RPCs may also be involved in a variety of other programs other than growth management, such as emergency preparedness programs planning, GIS services, statistical analysis, small business development and public health projects.

RPCs Composition
Each county in the region shall have a member on the Board of Directors of the RPC in its region and shall have at least one vote. Local governments and the Governor of Florida may appoint either locally elected officials or lay citizens, provided that at least two-thirds of the voting members are locally elected officials. Each RPC's Board may be composed of the following members:
Local elected officials (city and county commissioners).
Officials appointed by the Governor, including an elected school board member to be nominated by the Florida School Board Association.
Ex officio nonvoting members appointed by the Governor.

RPC Organization
There are 10 RPCs in the State of Florida; one for each comprehensive planning district of the state:
West Florida RPC, Pensacola
Apalachee RPC, Tallahassee
North Central Florida RPC, Gainesville
Northeast Florida Regional Council, Jacksonville
East Central Florida RPC, Orlando
Central Florida RPC, Bartow
Tampa Bay RPC
Southwest Florida RPC, Ft. Myers
Treasure Coast RPC, Stuart
South Florida RPC, Miami
Withlacoochee RPC, Ocala (Written out of existence by 2015 SB 1216; Fl Stat 186.512)

Concept of Operations
Florida’s Regional Planning Councils (RPCs) are government agencies recognized by Florida Statutes and created by Interlocal Agreements between local governments. The RPCs are available to assist in the planning and implementation of State, Federal, and Local Government programs. The staffs of the Councils represent a wide variety of skill sets and are experienced in program design. Working with the Councils through an agreement / Purchase order or contract will maximize your program dollars by ensuring your program is implemented in an efficient and cost effective manner.

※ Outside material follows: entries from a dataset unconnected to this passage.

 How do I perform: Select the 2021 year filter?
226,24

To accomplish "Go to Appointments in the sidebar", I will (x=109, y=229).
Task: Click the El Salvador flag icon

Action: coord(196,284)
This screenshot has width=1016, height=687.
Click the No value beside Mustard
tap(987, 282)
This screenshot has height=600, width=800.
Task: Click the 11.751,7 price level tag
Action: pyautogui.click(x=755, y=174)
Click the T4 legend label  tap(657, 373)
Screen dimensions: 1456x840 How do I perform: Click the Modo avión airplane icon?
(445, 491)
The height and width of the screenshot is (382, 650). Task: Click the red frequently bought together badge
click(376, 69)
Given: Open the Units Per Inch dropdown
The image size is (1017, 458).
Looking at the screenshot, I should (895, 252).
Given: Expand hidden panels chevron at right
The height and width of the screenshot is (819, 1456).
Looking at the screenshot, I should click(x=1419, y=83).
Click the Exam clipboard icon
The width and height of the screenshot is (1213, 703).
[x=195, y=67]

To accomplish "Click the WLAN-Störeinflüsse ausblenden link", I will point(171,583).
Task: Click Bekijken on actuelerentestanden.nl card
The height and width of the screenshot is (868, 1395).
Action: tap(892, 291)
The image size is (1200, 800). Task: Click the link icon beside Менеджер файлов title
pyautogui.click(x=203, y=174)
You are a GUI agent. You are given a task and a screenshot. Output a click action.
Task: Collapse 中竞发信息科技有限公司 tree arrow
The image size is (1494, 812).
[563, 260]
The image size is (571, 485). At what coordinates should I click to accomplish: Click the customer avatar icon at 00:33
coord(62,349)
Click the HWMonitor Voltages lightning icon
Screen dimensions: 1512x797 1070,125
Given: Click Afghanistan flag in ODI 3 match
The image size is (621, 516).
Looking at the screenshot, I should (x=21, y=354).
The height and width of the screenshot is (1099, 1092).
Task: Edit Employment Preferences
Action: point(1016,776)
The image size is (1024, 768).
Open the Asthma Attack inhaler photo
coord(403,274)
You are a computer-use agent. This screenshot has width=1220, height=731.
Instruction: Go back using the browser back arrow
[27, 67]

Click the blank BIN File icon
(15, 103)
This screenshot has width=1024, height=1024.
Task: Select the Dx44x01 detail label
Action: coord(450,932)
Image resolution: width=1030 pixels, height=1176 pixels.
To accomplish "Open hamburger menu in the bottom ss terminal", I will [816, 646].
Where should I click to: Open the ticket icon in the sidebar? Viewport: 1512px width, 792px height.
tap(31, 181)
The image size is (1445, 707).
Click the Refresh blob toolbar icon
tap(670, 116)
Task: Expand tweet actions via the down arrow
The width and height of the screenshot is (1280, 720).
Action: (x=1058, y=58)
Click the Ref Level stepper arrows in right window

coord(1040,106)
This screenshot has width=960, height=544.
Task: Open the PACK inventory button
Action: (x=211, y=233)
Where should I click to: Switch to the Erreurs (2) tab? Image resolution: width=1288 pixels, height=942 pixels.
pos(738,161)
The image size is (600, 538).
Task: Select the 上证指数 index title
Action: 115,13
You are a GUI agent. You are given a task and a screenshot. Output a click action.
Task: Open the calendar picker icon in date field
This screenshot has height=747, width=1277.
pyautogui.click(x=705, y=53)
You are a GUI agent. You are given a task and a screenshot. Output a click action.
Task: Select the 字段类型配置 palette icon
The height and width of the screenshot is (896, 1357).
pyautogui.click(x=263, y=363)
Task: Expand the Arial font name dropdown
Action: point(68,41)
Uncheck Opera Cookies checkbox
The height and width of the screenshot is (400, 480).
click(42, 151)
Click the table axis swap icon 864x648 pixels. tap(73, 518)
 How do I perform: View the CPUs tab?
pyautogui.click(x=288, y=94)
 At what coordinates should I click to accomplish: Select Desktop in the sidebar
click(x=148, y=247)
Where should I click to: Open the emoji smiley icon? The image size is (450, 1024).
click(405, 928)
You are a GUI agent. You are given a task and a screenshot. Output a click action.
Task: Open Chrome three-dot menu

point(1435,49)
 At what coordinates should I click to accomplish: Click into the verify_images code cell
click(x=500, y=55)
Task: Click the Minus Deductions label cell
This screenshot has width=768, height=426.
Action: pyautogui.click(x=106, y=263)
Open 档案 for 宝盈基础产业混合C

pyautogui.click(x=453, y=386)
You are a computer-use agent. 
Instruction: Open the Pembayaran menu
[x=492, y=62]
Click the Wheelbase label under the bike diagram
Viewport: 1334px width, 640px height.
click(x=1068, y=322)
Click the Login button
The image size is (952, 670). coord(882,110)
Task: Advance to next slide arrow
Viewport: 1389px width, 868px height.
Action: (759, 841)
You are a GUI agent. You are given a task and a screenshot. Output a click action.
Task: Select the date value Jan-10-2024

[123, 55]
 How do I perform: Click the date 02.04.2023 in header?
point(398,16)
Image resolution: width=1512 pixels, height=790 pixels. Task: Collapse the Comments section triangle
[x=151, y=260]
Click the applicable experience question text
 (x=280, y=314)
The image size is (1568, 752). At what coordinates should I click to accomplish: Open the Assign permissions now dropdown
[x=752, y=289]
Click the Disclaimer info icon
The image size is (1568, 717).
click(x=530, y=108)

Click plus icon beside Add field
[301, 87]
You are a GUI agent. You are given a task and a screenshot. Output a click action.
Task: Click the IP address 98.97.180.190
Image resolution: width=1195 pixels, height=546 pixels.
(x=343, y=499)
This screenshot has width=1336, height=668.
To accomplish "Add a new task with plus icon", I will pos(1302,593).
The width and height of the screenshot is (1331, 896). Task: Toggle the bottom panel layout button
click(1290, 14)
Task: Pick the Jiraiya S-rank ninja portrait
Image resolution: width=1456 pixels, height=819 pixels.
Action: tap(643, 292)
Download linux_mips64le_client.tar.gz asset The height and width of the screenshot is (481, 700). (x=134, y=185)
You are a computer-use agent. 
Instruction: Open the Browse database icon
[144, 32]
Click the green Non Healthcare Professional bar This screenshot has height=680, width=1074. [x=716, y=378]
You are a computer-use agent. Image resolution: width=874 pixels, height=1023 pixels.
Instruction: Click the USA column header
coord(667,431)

The issues of public safety, education, health care, community and economic development and redevelopment, protection and conservation of natural and historic resources, transportation, and public facilities transcend the boundaries and responsibilities of individual units of government. Coordination among all levels of government is necessary to promote intergovernmental coordination and the effective allocation of resources. The RPC’s provide an effective mechanism is assisting the State in articulating its policies/programs at the regional and Local levels.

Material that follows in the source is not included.